Collected data:
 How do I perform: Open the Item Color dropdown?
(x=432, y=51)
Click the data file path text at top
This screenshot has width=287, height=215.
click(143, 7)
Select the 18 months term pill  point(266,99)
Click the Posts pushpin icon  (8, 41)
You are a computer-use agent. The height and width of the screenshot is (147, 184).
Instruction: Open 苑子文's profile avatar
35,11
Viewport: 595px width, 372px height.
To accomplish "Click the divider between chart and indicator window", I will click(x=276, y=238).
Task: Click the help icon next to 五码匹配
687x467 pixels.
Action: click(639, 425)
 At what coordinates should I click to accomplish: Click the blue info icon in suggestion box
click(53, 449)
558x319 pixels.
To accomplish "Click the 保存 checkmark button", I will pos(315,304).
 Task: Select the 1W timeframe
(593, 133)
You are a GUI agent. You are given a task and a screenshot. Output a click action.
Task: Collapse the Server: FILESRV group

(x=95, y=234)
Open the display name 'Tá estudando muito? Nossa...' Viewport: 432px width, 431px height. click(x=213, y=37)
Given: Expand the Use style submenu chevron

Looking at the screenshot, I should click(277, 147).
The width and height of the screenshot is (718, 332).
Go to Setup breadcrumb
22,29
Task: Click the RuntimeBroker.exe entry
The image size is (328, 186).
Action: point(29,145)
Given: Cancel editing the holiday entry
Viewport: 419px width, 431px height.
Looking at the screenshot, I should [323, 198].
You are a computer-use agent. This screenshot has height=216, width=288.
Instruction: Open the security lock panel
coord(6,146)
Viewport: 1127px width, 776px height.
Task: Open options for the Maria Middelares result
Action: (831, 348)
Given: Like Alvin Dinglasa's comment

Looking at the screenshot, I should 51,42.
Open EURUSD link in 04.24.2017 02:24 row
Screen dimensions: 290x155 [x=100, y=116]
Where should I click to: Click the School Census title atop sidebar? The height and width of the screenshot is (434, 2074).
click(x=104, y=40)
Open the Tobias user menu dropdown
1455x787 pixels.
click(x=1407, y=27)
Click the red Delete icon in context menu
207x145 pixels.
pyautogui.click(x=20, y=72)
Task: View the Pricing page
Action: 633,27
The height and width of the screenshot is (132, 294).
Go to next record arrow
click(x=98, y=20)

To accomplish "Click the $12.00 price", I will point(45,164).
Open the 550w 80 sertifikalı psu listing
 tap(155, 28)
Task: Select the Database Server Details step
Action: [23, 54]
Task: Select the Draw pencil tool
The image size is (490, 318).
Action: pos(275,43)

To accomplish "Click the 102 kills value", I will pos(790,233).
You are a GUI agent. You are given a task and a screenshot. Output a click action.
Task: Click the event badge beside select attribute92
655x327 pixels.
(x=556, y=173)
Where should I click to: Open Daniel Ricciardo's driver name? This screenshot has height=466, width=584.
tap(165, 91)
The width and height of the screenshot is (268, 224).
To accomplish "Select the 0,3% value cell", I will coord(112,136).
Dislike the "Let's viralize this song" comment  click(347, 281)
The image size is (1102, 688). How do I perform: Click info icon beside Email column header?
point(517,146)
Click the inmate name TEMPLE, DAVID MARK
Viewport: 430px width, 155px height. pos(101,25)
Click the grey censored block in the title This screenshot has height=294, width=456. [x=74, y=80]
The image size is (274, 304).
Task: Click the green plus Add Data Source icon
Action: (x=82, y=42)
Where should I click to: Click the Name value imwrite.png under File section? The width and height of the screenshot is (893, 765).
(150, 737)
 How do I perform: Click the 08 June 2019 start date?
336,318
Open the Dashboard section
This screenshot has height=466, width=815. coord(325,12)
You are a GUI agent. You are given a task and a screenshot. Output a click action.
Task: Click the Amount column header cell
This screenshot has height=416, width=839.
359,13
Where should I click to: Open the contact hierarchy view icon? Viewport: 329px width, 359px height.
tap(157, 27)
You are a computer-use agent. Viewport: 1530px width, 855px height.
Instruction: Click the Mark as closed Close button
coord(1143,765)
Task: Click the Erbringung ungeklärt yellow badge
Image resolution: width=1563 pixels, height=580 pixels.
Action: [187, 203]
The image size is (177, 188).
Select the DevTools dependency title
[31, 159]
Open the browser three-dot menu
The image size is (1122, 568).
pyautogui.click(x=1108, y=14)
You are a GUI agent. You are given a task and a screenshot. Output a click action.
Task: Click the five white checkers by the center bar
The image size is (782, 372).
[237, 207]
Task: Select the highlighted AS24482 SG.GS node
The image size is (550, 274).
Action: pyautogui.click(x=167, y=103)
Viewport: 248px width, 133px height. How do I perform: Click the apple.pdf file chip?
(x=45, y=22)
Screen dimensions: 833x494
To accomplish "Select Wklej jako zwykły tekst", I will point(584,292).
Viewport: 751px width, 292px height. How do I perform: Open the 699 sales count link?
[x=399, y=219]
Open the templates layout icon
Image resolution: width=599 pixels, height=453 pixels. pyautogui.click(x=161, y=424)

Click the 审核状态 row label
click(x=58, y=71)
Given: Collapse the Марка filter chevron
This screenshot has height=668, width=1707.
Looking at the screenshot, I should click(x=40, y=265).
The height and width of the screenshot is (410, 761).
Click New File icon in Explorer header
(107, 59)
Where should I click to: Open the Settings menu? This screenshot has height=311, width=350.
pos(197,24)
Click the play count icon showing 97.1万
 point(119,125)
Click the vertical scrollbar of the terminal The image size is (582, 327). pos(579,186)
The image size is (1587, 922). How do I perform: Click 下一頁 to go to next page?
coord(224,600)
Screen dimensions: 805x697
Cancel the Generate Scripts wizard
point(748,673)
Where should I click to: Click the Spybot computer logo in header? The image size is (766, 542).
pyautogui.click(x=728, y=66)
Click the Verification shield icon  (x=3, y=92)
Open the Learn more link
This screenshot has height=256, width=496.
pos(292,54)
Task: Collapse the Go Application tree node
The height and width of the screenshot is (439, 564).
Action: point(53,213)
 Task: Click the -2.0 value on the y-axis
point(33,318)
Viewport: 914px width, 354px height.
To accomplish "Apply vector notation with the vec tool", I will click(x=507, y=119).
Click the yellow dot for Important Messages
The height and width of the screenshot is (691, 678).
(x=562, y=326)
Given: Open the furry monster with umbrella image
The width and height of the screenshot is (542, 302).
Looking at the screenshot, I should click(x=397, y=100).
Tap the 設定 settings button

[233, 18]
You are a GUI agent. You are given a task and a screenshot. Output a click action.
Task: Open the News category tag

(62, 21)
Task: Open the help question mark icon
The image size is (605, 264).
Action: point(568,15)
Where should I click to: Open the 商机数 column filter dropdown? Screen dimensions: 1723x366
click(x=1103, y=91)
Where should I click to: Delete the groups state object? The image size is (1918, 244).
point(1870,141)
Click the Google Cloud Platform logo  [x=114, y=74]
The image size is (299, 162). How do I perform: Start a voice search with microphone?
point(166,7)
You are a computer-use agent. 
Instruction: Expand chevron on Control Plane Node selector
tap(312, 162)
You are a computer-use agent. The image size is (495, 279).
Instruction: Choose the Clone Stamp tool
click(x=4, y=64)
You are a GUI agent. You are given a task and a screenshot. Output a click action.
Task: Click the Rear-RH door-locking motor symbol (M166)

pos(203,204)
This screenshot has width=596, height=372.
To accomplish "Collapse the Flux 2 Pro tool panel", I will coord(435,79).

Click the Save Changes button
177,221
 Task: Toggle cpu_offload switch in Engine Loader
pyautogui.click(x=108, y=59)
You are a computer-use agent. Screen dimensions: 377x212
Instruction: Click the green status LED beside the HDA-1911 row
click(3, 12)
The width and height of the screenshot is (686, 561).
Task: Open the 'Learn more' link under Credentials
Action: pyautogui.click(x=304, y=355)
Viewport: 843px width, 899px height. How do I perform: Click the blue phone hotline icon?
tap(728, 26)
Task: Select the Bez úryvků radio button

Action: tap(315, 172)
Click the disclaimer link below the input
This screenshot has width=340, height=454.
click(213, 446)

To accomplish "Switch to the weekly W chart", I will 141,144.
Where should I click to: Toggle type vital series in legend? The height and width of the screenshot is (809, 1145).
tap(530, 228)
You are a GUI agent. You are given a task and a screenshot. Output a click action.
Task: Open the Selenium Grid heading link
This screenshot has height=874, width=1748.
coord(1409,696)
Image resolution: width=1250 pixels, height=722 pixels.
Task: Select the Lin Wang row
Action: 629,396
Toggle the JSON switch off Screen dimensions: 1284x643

* Description of the task: Quote exactly the first line of the data and every line after it through the one holding "Click the red Delete icon in context menu".

* Written response:
 How do I perform: Open the Item Color dropdown?
(x=432, y=51)
Click the data file path text at top
This screenshot has width=287, height=215.
click(143, 7)
Select the 18 months term pill  point(266,99)
Click the Posts pushpin icon  (8, 41)
You are a computer-use agent. The height and width of the screenshot is (147, 184).
Instruction: Open 苑子文's profile avatar
35,11
Viewport: 595px width, 372px height.
To accomplish "Click the divider between chart and indicator window", I will click(x=276, y=238).
Task: Click the help icon next to 五码匹配
687x467 pixels.
Action: click(639, 425)
 At what coordinates should I click to accomplish: Click the blue info icon in suggestion box
click(53, 449)
558x319 pixels.
To accomplish "Click the 保存 checkmark button", I will pos(315,304).
 Task: Select the 1W timeframe
(593, 133)
You are a GUI agent. You are given a task and a screenshot. Output a click action.
Task: Collapse the Server: FILESRV group

(x=95, y=234)
Open the display name 'Tá estudando muito? Nossa...' Viewport: 432px width, 431px height. click(x=213, y=37)
Given: Expand the Use style submenu chevron

Looking at the screenshot, I should click(277, 147).
The width and height of the screenshot is (718, 332).
Go to Setup breadcrumb
22,29
Task: Click the RuntimeBroker.exe entry
The image size is (328, 186).
Action: point(29,145)
Given: Cancel editing the holiday entry
Viewport: 419px width, 431px height.
Looking at the screenshot, I should [323, 198].
You are a computer-use agent. This screenshot has height=216, width=288.
Instruction: Open the security lock panel
coord(6,146)
Viewport: 1127px width, 776px height.
Task: Open options for the Maria Middelares result
Action: (831, 348)
Given: Like Alvin Dinglasa's comment

Looking at the screenshot, I should 51,42.
Open EURUSD link in 04.24.2017 02:24 row
Screen dimensions: 290x155 [x=100, y=116]
Where should I click to: Click the School Census title atop sidebar? The height and width of the screenshot is (434, 2074).
click(x=104, y=40)
Open the Tobias user menu dropdown
1455x787 pixels.
click(x=1407, y=27)
Click the red Delete icon in context menu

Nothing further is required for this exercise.